# Exercise prompt
Each record below should be returned word for word, with no pictures included.

# Records for the exercise

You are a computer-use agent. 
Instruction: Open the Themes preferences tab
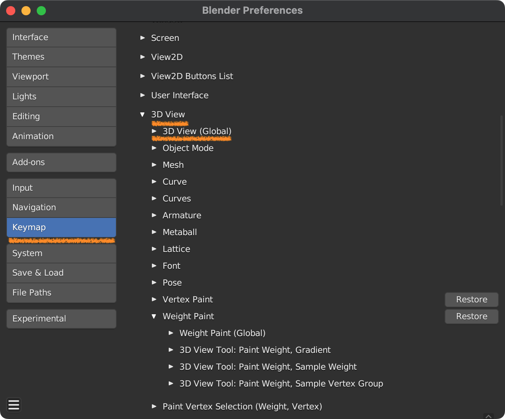point(61,57)
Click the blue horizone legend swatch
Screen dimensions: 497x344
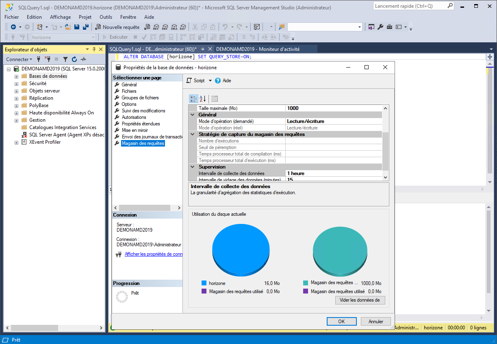click(204, 283)
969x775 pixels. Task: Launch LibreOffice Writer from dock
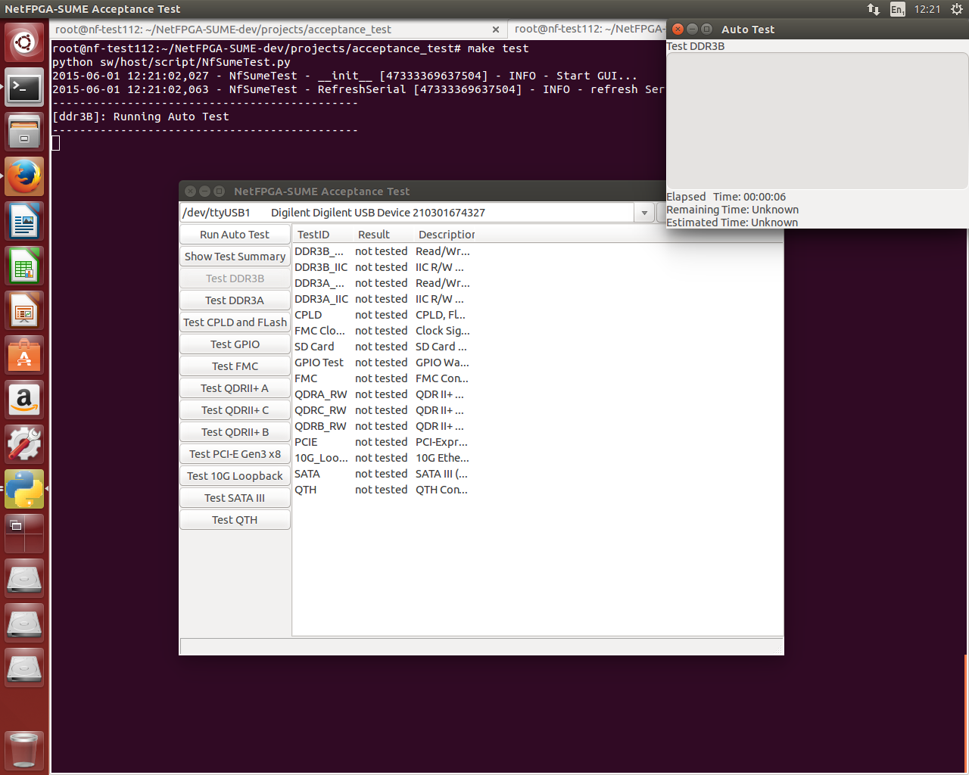pyautogui.click(x=25, y=222)
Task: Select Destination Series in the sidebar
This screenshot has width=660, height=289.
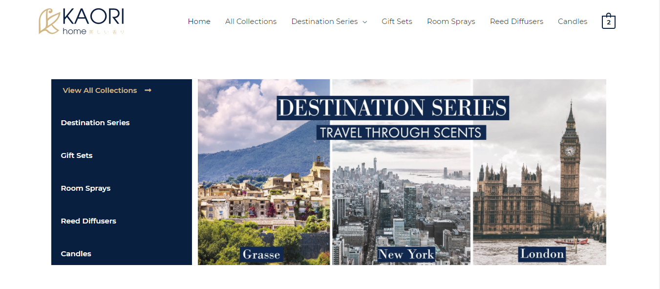Action: [95, 123]
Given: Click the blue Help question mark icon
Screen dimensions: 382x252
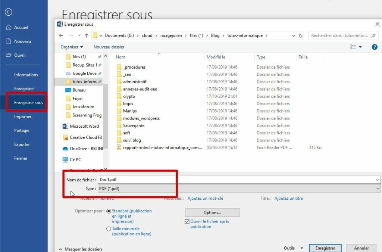Looking at the screenshot, I should [375, 47].
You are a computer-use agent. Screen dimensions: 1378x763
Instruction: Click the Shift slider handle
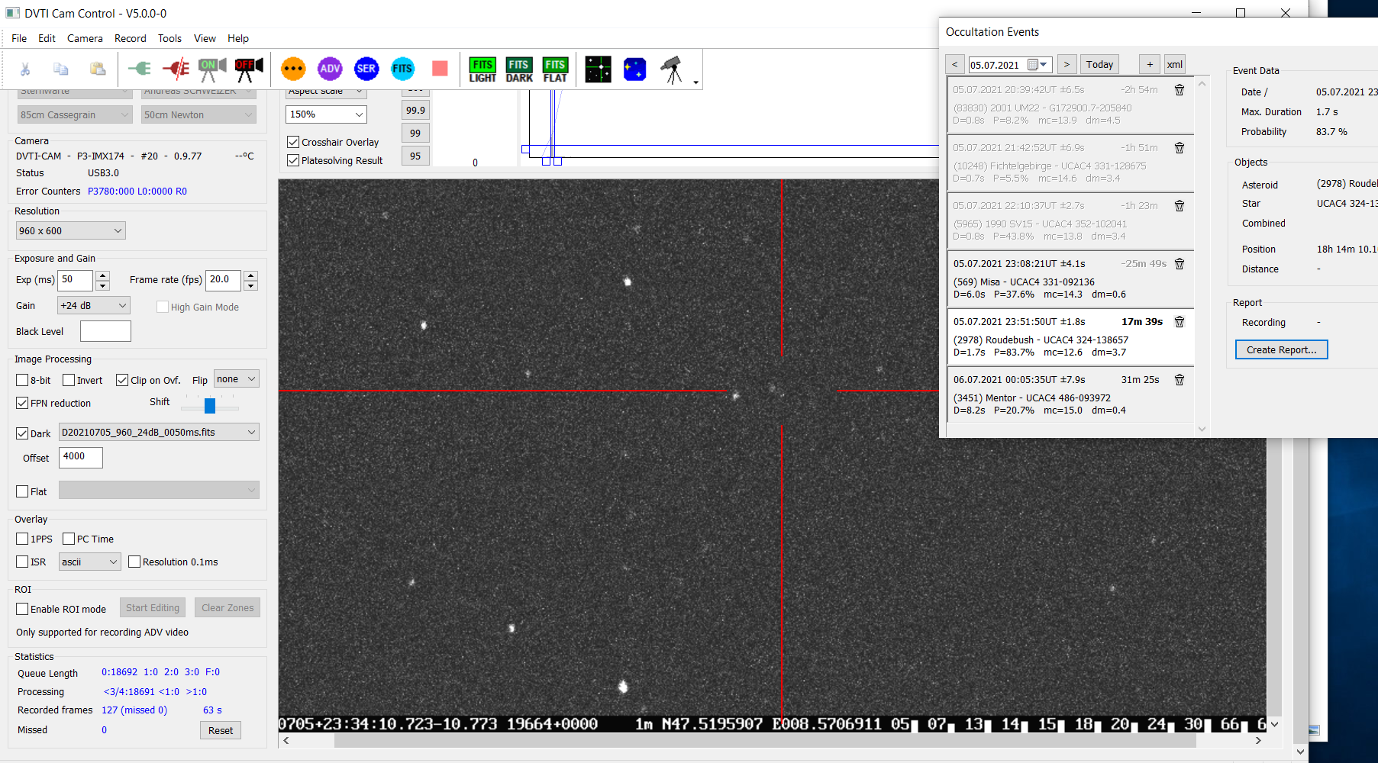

# Answer for this exercise
You are a computer-use agent. 
Instruction: Open the Themes preferences tab
point(61,57)
Click the blue horizone legend swatch
Screen dimensions: 497x344
click(204, 283)
969x775 pixels. Task: Launch LibreOffice Writer from dock
pyautogui.click(x=25, y=222)
Task: Select Destination Series in the sidebar
This screenshot has width=660, height=289.
Action: [95, 123]
Given: Click the blue Help question mark icon
Screen dimensions: 382x252
Looking at the screenshot, I should [375, 47].
You are a computer-use agent. Screen dimensions: 1378x763
Instruction: Click the Shift slider handle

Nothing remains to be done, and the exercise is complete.